(Input material)

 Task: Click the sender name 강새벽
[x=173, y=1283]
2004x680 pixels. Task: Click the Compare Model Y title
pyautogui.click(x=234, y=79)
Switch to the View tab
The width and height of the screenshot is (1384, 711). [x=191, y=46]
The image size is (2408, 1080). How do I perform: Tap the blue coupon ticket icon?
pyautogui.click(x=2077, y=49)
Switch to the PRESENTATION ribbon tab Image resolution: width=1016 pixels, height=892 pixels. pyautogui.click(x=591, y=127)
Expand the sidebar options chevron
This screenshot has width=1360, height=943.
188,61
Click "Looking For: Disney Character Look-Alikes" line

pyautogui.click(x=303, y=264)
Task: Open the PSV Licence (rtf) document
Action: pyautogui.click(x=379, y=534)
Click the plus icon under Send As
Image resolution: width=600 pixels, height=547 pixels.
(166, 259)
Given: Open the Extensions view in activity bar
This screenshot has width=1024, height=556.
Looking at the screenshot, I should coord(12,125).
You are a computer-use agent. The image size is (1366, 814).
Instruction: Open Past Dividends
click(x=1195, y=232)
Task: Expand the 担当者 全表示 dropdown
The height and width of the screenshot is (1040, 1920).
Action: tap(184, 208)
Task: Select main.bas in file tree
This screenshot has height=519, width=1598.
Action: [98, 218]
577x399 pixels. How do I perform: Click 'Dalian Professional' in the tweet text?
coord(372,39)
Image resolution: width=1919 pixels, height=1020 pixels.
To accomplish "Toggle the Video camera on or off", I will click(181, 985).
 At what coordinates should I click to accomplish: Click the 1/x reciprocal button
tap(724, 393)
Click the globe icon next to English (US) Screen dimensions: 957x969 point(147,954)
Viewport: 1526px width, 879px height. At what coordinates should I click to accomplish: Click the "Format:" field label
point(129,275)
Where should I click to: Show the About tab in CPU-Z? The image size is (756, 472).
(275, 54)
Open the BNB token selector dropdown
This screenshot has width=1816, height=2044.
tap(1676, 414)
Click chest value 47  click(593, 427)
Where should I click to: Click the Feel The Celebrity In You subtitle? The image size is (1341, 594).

(End Input material)

■ What you are asked to do
All entries above should be duplicated exactly, none omitted.

■ Exercise solution
 Task: Click the sender name 강새벽
[x=173, y=1283]
2004x680 pixels. Task: Click the Compare Model Y title
pyautogui.click(x=234, y=79)
Switch to the View tab
The width and height of the screenshot is (1384, 711). [x=191, y=46]
The image size is (2408, 1080). How do I perform: Tap the blue coupon ticket icon?
pyautogui.click(x=2077, y=49)
Switch to the PRESENTATION ribbon tab Image resolution: width=1016 pixels, height=892 pixels. pyautogui.click(x=591, y=127)
Expand the sidebar options chevron
This screenshot has width=1360, height=943.
188,61
Click "Looking For: Disney Character Look-Alikes" line

pyautogui.click(x=303, y=264)
Task: Open the PSV Licence (rtf) document
Action: pyautogui.click(x=379, y=534)
Click the plus icon under Send As
Image resolution: width=600 pixels, height=547 pixels.
(166, 259)
Given: Open the Extensions view in activity bar
This screenshot has width=1024, height=556.
Looking at the screenshot, I should coord(12,125).
You are a computer-use agent. The image size is (1366, 814).
Instruction: Open Past Dividends
click(x=1195, y=232)
Task: Expand the 担当者 全表示 dropdown
The height and width of the screenshot is (1040, 1920).
Action: tap(184, 208)
Task: Select main.bas in file tree
This screenshot has height=519, width=1598.
Action: [98, 218]
577x399 pixels. How do I perform: Click 'Dalian Professional' in the tweet text?
coord(372,39)
Image resolution: width=1919 pixels, height=1020 pixels.
To accomplish "Toggle the Video camera on or off", I will click(181, 985).
 At what coordinates should I click to accomplish: Click the 1/x reciprocal button
tap(724, 393)
Click the globe icon next to English (US) Screen dimensions: 957x969 point(147,954)
Viewport: 1526px width, 879px height. At what coordinates should I click to accomplish: Click the "Format:" field label
point(129,275)
Where should I click to: Show the About tab in CPU-Z? The image size is (756, 472).
(275, 54)
Open the BNB token selector dropdown
This screenshot has width=1816, height=2044.
tap(1676, 414)
Click chest value 47  click(593, 427)
Where should I click to: Click the Feel The Celebrity In You subtitle? The image size is (1341, 594).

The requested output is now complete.